In the meantime, European settlement increased in that area by leaps and bounds. Mohamedally and his partner Osman gave up barter with the indigenous people and now turned to satisfy the needs of these new settlers. Their profit margins in those days remained infinitesimal. For instance, when they sold sugar scoopful by scoopful out of a sack, the empty sack was the profit. Slowly, however, they made a success of the business. They extended the shop-cum-house, and built a mill for grinding maize on the Chania River where it flows to Nyeri. Mohamedally acquired several properties of his own in the growing township and in neighboring Karatina too.
The partnership continued to prosper. Mohamedally had a flair for business and looked after the customers, while Osman Allu superintended the transport - at first ox teams and wagons – and later the mill. A setback came in the 1920s when the settlers plotted rebellion and threatened not only to overthrow the colonial administration but to `drive all Indians into the sea'. The partners took the precaution of sending their families temporarily to India, while they kept the business going with the help of loyal employees.
In 1930, they dissolved the partnership and went their separate ways. Each established a business under his own name. Mohamedally proceeded to become one of Nyeri's most prominent Asian merchants. He was a member of the Town Council, which later named a street, where he had a ‘shamba' property, after him. (The ‘Rattansi Street' sign, however, has vanished over the years and has not been replaced.)
Osman Allu
He arrived in Kenya between 1894 and 1896 aged about 17 years and died here in 1973 aged 96
Years. He told his history to his grandson Yakub Allu who was born here in 1938.
Osman Allu worked for Allidina Visram as a salesman and bookkeeper before he started his own
business. He always said that Allidina Visram was a great merchant and an enterprising man, the
kind that would take risks. He gained a lot of knowledge about business by working for him.
Osman Allu went into partnership with a man called Mohamedally Rattansi and they walked up
to Nyeri where the European settlers were starting a station; there, they started the first shop in
1901 or 1902. Nyeri then had only that shop and the government station. Thereafter they put up
a shop in Murang'a (Fort Hall) and a sawmill in Karatina from where they supplied the sleepers
for the track when the railway line was being laid to Nanyuki. Osman Allu and his wife Jomabai
had three sons and five daughters, all born in Nyeri. He helped to build a proper Indian school in
Nyeri in the late 1920s and he was a big contributor to the building of the present Nyeri Mosque
at about the same time. He contributed to the building of the Catholic Consolata Mission Hospital
at Nyeri, and to the Tumutumu Hospital, this was run by the Church of Scotland. His grandson
Yakub Allu of Nanyuki in an interview has recounted:
“My grandfather had started doing business in Nairobi with insurance (with "Pioneer" aptly named)
and property. He built a large building on Bazaar Street you can see the OA [Osman Allu] Logo
and the date 1938 on the front and back. When my uncle Abdul married he took over the shop in
Nyeri and in 1945 my grandfather moved to Nairobi. He bought a big house near the Suleiman
Verjee Gymkhana on Forest Road. I think that the main reason he went to Nairobi was to provide
a family base there, where all of us grandchildren could live while continuing our schooling.
That house was like a family boarding house, supervised by my grandfather, and because of that I
grew up with him and knew him so well.”

[The problem] Write out the passage about the Nyeri traders word for word, starting at "In 1930, they" and ending at "not been replaced.)".

[Excerpted records]

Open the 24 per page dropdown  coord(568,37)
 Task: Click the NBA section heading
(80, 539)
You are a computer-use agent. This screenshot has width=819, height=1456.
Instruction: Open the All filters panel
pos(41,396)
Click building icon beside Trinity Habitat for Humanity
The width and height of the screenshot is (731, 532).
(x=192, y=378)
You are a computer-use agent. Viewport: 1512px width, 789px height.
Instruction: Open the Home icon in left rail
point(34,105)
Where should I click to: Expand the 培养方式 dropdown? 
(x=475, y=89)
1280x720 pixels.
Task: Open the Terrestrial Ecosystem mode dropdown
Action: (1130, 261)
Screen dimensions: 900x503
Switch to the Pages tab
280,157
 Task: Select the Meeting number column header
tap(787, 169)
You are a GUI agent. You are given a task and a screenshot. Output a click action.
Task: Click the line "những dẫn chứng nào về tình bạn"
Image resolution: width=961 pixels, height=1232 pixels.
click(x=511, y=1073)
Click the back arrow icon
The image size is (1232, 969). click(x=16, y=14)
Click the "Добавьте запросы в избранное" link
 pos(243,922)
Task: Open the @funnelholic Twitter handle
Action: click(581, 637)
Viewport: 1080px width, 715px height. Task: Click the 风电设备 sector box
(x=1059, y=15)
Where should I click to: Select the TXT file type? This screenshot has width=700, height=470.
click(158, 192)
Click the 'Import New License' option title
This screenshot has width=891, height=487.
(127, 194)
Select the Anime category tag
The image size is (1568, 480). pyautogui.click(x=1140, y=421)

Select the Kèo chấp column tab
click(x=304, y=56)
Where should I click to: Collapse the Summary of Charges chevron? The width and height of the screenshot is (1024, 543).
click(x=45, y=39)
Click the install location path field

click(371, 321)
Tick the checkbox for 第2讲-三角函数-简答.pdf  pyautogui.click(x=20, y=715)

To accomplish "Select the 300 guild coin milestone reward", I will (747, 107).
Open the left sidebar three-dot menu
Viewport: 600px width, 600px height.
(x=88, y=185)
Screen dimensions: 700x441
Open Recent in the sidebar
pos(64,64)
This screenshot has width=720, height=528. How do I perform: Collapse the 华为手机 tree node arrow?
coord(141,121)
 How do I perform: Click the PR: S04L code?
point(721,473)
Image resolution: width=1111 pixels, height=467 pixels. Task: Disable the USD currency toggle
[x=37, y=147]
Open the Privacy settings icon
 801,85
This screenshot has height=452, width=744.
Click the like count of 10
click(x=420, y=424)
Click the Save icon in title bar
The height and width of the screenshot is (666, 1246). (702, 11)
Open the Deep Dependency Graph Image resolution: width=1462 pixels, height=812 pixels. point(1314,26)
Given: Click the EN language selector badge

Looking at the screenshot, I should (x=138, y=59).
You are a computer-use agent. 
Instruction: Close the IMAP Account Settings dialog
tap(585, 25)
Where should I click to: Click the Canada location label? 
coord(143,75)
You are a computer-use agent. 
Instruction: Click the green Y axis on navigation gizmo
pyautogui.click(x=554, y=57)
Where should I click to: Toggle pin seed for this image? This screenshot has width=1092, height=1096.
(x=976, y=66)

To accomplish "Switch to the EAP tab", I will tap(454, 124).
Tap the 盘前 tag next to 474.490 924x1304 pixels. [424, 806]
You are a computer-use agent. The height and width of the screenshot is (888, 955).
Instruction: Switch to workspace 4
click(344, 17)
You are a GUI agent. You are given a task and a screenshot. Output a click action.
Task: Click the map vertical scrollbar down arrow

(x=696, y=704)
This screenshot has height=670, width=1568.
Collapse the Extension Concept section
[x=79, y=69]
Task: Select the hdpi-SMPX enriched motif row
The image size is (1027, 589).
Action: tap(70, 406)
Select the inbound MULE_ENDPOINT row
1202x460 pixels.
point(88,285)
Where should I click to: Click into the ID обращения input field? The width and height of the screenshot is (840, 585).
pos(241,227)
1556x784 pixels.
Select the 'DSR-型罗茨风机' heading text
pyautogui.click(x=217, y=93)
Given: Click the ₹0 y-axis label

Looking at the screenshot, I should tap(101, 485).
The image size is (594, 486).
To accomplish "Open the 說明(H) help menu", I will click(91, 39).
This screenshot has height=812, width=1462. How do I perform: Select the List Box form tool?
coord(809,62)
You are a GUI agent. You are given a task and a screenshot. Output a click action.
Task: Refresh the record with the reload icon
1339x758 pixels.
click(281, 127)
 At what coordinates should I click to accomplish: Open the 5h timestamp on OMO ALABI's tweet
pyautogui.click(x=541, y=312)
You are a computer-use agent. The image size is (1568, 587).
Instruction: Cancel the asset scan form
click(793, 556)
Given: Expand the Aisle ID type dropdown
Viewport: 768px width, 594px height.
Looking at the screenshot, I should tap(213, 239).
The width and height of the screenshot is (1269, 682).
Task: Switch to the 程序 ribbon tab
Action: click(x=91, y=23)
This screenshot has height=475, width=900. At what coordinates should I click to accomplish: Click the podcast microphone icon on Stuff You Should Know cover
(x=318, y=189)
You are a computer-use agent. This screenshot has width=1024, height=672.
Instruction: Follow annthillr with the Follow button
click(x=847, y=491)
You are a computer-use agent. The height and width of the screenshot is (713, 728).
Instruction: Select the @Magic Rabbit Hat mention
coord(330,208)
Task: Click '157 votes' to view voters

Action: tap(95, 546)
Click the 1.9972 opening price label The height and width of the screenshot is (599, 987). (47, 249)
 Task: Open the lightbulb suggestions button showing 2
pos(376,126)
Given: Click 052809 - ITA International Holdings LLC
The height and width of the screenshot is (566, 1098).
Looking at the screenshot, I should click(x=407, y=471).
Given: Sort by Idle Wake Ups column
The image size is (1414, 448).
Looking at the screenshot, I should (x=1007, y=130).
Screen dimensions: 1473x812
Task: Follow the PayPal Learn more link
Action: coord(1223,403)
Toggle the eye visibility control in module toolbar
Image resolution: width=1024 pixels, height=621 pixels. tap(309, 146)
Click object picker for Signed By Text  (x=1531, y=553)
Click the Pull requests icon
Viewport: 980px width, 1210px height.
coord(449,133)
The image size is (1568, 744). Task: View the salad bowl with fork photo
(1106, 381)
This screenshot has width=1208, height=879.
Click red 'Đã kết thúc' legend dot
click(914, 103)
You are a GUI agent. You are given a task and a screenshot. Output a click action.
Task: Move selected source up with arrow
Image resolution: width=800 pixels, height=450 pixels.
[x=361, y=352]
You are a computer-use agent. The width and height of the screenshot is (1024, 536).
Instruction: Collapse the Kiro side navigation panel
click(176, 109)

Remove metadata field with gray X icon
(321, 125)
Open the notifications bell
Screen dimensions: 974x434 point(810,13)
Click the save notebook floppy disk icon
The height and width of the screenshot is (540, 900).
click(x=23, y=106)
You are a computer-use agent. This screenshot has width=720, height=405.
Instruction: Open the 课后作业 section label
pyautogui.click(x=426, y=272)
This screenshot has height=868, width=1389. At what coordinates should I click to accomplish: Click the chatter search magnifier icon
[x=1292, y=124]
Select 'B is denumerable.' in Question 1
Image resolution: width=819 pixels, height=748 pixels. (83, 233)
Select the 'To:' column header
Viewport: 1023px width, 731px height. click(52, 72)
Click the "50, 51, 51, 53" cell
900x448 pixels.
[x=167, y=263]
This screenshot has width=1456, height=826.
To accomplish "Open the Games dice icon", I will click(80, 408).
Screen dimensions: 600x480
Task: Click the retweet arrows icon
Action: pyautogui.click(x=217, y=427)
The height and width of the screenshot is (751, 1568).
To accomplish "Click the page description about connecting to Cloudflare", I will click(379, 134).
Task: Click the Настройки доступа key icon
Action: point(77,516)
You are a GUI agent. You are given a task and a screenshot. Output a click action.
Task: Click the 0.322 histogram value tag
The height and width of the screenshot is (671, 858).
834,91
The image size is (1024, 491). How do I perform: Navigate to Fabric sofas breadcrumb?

[Response for this exercise]
In 1930, they dissolved the partnership and went their separate ways. Each established a business under his own name. Mohamedally proceeded to become one of Nyeri's most prominent Asian merchants. He was a member of the Town Council, which later named a street, where he had a ‘shamba' property, after him. (The ‘Rattansi Street' sign, however, has vanished over the years and has not been replaced.)